*Written task 1*
Reproduce the records verbatim, starting at their first line and ending with the line containing "click(x=61, y=15)", both included.

*Provided text*

◆ ◆ ◆ ◆ ◆

In the example module below, the getters and setters are generated by adding anonymous subroutines to the symbol table. After the methods have been created in this manner, will the resulting code be functionally equivalent (in terms of behavior, speed, etc.) to a module with manually-written getters and setters, or does this approach have some sort of inherent liability? (I have done some basic speed benchmarking and have not detected any differences so far.)

package Module;    
use strict;
use warnings;

BEGIN {
    my @attr = qw(author title number);
    no strict 'refs';
    for my $a (@attr){
        *{__PACKAGE__ . "::get_$a"} = sub { $_[0]->{$a}         };
        *{__PACKAGE__ . "::set_$a"} = sub { $_[0]->{$a} = $_[1] };
    }
}

sub new {
    my $class = shift;
    bless { @_ }, $class;
}

1;
+7  A: 

There is no difference because:

sub Some_package::foo { ... }

is just a shorthand for:

BEGIN { *Some_package::foo = sub { ... } }

Reference from perlmod

/I3az/

draegtun
+2  A: 

Both approaches have the result of installing a subroutine reference into the symbol table at compile time. The behavior and runtime performance will be exactly the same. There might be a very small (i.e. negligible) difference in compile time.

A similar approach is to generate accessors on demand via AUTOLOAD, which does have a small impact at runtime. Using the AUTOLOAD approach can also change the behavior of things like $object->can().

Obviously, generating methods will hide them from any form of static analysis, including tools like ctags.

Michael Carman
Seriously. Don't use AUTOLOAD for such things. It opens the flood gates to insanity. (I'm pretty sure you, MC, know that :)
tsee
**`WARNING:`** Don't use `AUTOLOAD` unless you know **exactly** what you are doing.
Brad Gilbert
+2  A: 

The runtime behaviour and performance should be the pretty much the same (unless you do something that cares whether the methods are closures or not).

◆ ◆ ◆ ◆ ◆

*Material for this exercise*
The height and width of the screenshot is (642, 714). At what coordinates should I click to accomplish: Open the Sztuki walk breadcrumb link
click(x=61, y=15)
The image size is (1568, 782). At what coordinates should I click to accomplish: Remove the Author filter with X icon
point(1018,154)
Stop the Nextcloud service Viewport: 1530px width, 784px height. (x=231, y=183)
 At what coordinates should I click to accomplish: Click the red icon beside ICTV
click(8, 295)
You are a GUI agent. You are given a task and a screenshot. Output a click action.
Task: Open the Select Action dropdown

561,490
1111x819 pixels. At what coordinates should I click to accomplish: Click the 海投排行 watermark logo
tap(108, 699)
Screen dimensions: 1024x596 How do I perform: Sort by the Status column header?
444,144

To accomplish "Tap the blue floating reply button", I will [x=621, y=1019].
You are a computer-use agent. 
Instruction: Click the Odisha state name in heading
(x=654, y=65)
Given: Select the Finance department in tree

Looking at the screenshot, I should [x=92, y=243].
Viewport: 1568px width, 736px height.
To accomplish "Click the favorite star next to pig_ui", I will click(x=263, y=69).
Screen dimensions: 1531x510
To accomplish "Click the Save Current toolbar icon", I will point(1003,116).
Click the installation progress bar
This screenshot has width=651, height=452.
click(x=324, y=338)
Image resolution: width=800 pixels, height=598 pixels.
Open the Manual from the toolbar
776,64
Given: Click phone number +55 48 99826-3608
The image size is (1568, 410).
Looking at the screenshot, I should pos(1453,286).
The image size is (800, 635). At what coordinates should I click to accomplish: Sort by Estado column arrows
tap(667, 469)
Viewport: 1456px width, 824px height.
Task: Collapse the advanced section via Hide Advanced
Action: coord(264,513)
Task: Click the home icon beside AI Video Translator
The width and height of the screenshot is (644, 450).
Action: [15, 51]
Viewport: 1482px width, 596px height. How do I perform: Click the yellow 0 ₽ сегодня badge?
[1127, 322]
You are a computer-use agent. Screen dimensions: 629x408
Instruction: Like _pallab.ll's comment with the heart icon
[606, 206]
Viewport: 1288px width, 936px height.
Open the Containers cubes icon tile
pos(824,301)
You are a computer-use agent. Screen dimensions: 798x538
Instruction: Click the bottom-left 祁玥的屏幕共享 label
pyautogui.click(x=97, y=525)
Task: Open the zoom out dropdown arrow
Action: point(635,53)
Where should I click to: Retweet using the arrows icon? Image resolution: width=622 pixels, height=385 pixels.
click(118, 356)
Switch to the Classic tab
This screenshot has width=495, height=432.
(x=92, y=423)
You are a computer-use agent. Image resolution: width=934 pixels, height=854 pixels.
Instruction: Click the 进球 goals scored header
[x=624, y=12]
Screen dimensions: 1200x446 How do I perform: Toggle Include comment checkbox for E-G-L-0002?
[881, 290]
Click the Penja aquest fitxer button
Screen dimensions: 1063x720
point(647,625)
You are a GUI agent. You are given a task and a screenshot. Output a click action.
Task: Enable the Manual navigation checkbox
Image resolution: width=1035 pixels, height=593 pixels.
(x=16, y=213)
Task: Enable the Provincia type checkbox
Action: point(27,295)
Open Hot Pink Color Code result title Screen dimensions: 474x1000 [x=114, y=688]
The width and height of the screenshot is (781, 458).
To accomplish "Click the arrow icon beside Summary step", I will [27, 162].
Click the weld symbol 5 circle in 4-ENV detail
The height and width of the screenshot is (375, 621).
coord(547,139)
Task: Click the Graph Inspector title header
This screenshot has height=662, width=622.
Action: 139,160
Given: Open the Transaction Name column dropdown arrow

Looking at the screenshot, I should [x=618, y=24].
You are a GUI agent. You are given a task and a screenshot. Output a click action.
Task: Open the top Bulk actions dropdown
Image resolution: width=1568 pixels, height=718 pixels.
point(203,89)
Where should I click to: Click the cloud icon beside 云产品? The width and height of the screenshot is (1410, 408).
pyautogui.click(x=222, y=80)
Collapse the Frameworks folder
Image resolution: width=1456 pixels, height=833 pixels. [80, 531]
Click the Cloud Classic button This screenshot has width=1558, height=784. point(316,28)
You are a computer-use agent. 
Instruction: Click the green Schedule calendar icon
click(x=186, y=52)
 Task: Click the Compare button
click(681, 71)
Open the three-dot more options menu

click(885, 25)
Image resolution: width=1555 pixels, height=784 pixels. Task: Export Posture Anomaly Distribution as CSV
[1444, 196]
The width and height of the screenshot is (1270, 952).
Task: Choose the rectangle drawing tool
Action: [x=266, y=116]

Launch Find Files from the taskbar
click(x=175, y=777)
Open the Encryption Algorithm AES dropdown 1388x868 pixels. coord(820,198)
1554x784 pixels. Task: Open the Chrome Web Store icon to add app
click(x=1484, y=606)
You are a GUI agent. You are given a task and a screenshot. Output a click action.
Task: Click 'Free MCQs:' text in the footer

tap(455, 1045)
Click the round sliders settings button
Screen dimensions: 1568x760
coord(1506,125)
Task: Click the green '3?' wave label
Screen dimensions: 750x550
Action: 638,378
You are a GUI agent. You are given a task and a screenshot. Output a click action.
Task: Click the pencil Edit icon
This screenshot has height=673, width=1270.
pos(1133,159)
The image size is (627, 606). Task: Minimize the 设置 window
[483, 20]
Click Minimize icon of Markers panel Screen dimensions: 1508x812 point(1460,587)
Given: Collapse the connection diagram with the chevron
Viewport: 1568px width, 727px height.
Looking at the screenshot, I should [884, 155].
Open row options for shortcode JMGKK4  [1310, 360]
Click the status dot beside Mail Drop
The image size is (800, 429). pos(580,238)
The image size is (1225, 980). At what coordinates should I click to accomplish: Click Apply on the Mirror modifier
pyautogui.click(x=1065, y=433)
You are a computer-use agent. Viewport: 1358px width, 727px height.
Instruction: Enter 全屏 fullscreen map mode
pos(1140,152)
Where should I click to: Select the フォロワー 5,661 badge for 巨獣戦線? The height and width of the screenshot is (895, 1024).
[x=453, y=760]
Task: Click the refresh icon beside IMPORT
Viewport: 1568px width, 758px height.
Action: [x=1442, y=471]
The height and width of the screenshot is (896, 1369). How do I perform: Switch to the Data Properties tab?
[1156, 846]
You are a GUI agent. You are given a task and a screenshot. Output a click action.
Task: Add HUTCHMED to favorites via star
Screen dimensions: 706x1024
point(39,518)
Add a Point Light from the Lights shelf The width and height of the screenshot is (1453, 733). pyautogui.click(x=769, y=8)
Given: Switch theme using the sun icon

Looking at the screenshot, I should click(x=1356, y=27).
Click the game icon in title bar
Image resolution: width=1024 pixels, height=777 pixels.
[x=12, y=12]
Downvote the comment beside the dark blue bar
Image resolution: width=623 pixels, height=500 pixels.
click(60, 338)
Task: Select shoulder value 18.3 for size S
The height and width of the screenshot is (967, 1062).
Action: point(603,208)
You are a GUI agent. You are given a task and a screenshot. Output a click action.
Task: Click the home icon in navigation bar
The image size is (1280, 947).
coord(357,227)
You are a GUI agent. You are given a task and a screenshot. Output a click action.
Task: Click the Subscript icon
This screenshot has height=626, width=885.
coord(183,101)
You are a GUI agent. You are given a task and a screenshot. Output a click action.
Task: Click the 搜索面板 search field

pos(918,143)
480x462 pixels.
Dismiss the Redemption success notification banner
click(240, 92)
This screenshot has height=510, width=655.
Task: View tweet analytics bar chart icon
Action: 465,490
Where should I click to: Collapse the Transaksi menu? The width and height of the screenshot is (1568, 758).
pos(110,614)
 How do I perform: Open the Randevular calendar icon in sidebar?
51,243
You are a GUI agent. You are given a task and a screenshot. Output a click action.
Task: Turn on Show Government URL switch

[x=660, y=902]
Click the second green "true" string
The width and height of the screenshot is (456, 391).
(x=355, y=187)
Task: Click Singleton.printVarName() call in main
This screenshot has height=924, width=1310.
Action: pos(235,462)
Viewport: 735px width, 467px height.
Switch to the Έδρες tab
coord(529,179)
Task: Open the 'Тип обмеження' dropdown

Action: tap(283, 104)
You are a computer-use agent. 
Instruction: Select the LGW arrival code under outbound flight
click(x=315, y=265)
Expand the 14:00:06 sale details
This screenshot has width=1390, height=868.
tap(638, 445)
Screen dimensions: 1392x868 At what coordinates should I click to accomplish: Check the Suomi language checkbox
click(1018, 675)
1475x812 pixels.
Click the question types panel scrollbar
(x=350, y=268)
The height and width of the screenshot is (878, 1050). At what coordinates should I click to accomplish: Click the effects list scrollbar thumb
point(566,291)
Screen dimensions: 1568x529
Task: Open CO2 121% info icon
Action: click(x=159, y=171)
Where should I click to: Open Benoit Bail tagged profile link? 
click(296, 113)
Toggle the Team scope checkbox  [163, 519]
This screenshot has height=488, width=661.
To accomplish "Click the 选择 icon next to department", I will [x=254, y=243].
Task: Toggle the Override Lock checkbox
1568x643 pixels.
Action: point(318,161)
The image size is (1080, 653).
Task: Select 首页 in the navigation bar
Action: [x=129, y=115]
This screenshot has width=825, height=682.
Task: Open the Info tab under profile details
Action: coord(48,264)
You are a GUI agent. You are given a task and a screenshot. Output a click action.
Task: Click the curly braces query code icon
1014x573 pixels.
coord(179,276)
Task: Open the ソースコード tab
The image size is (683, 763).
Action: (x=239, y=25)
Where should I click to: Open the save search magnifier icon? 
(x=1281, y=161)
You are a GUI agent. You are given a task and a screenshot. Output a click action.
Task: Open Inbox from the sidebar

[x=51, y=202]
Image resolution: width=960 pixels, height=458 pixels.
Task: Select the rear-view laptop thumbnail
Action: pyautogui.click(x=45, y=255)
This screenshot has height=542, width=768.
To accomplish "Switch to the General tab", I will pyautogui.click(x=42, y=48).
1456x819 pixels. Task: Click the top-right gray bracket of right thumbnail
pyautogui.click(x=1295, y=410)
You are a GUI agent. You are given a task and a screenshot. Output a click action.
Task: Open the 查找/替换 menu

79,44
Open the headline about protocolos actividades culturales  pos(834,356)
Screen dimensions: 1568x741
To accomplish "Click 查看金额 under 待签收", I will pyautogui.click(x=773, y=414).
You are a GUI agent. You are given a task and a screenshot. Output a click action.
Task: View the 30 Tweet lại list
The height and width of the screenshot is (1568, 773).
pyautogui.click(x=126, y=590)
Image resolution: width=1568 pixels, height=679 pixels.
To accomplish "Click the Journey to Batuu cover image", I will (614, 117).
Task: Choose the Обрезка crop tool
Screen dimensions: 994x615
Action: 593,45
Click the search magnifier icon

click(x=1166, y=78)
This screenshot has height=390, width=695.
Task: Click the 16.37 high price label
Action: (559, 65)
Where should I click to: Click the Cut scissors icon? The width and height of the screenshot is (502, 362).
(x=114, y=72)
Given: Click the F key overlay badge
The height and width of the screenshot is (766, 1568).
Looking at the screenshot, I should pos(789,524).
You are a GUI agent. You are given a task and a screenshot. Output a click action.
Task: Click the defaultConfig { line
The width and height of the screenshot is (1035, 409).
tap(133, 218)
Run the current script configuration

◆ ◆ ◆ ◆ ◆

*Written task 2*
Rewrite the passage of the Perl discussion between "Obviously, generating methods" and "closures or not).", inclusive, substituting "chaos" for "insanity".

*Correct result 1*
The height and width of the screenshot is (642, 714). At what coordinates should I click to accomplish: Open the Sztuki walk breadcrumb link
click(x=61, y=15)

*Correct result 2*
Obviously, generating methods will hide them from any form of static analysis, including tools like ctags.

Michael Carman
Seriously. Don't use AUTOLOAD for such things. It opens the flood gates to chaos. (I'm pretty sure you, MC, know that :)
tsee
**`WARNING:`** Don't use `AUTOLOAD` unless you know **exactly** what you are doing.
Brad Gilbert
+2  A: 

The runtime behaviour and performance should be the pretty much the same (unless you do something that cares whether the methods are closures or not).